> EXERCISE GOAL: Could you copy word for word the lines of the material below, from the line containing "Task: Click checkmark beside 1対1の無料技術サポート" through the end of the material?

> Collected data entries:
===

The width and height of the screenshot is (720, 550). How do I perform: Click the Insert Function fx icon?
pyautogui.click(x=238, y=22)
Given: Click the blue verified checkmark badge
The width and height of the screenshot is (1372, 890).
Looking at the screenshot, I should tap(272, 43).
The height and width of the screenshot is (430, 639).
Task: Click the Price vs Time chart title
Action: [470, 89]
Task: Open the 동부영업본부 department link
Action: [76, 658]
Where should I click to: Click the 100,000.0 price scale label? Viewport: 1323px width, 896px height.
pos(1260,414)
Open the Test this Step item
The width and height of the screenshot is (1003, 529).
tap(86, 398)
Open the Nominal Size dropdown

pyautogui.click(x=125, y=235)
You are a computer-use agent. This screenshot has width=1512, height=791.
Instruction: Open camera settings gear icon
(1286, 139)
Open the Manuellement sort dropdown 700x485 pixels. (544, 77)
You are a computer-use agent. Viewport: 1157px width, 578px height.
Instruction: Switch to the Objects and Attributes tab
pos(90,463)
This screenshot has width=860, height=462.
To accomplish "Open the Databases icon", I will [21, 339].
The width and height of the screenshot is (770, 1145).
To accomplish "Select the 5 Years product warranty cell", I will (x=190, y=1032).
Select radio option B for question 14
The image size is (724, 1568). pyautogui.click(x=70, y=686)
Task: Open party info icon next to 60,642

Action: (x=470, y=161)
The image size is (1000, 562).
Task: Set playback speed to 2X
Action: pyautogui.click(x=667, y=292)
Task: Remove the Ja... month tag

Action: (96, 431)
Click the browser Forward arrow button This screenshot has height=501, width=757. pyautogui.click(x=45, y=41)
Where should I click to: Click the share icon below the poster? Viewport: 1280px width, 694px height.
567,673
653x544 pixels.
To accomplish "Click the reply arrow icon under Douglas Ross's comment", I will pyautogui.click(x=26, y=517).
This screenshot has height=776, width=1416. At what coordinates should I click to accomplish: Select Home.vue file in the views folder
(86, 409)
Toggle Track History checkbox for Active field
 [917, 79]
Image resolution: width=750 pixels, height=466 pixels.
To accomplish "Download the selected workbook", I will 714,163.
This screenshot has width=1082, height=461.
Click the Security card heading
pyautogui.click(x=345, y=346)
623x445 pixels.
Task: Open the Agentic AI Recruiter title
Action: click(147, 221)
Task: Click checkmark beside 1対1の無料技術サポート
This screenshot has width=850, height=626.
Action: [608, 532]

===

> WORKED SOLUTION:
Task: Click checkmark beside 1対1の無料技術サポート
This screenshot has width=850, height=626.
Action: [608, 532]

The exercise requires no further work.